Collected data:

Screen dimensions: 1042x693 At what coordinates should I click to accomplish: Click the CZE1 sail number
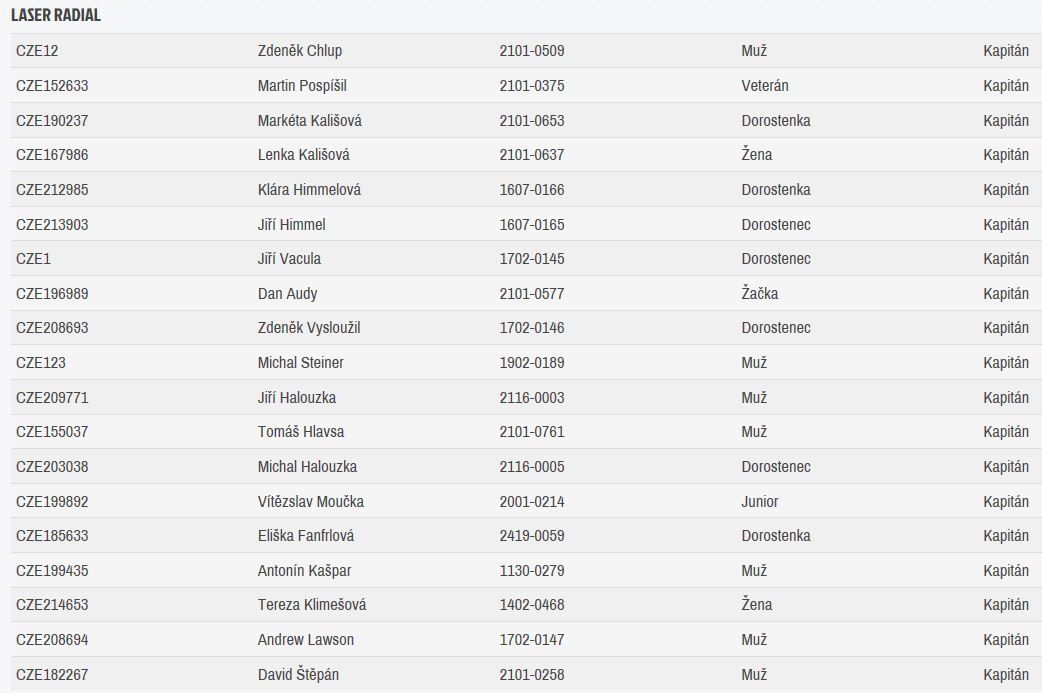pyautogui.click(x=33, y=259)
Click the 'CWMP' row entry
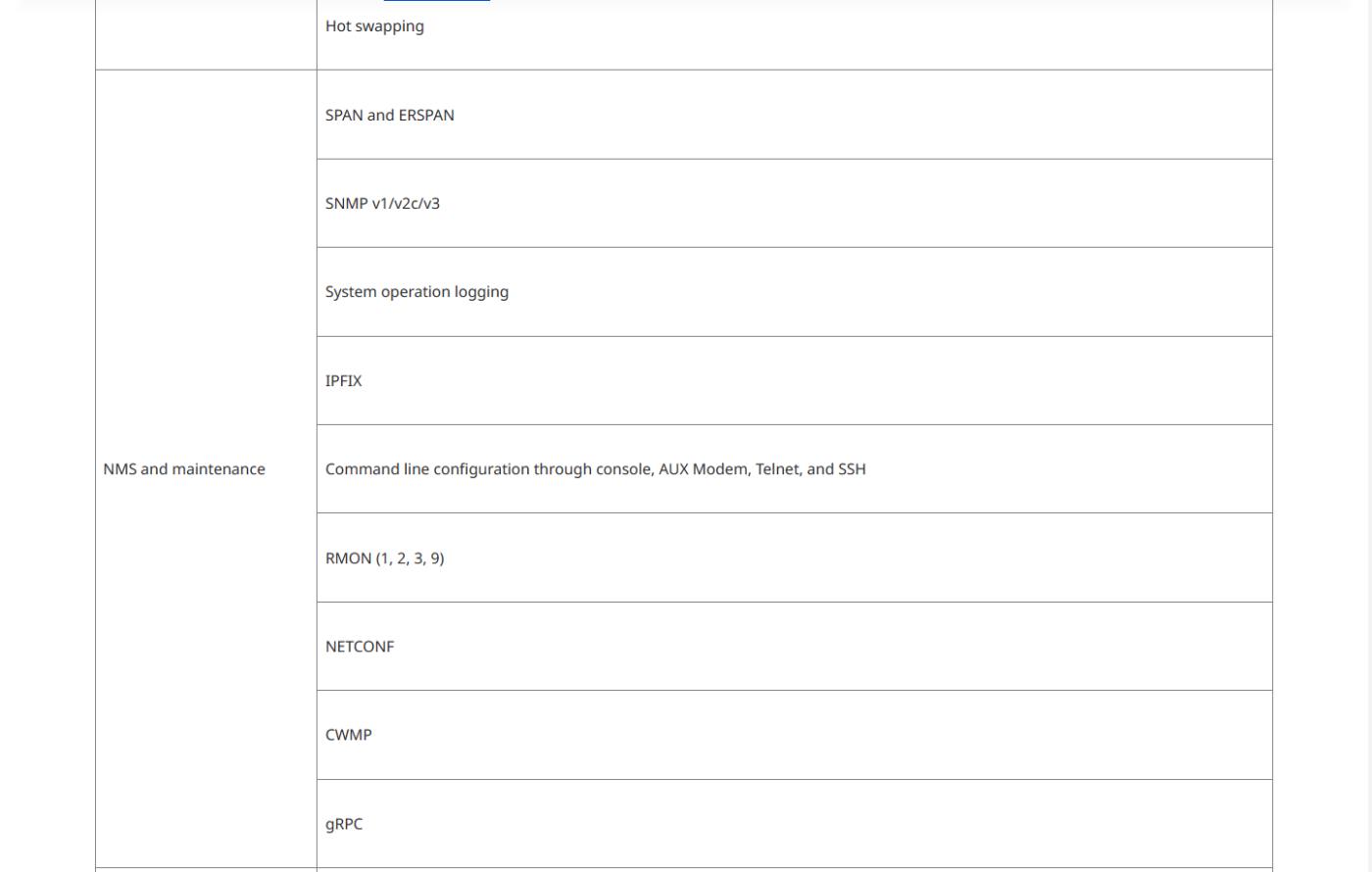The image size is (1372, 872). click(348, 735)
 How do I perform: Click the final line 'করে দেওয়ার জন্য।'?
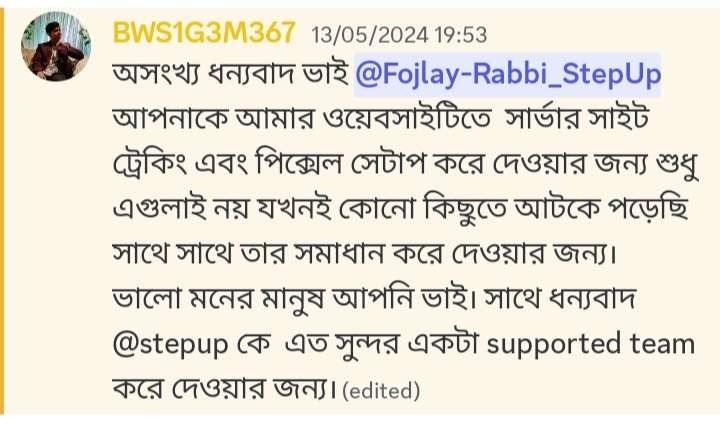tap(224, 389)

◆ WHAT YOU HAVE TO DO
From the first line to the last, output the data exactly, without the pictures.

◆ FINISHED EXERCISE
Screen dimensions: 1042x693 At what coordinates should I click to accomplish: Click the CZE1 sail number
pyautogui.click(x=33, y=259)
Click the 'CWMP' row entry
The image size is (1372, 872). click(348, 735)
 How do I perform: Click the final line 'করে দেওয়ার জন্য।'?
tap(224, 389)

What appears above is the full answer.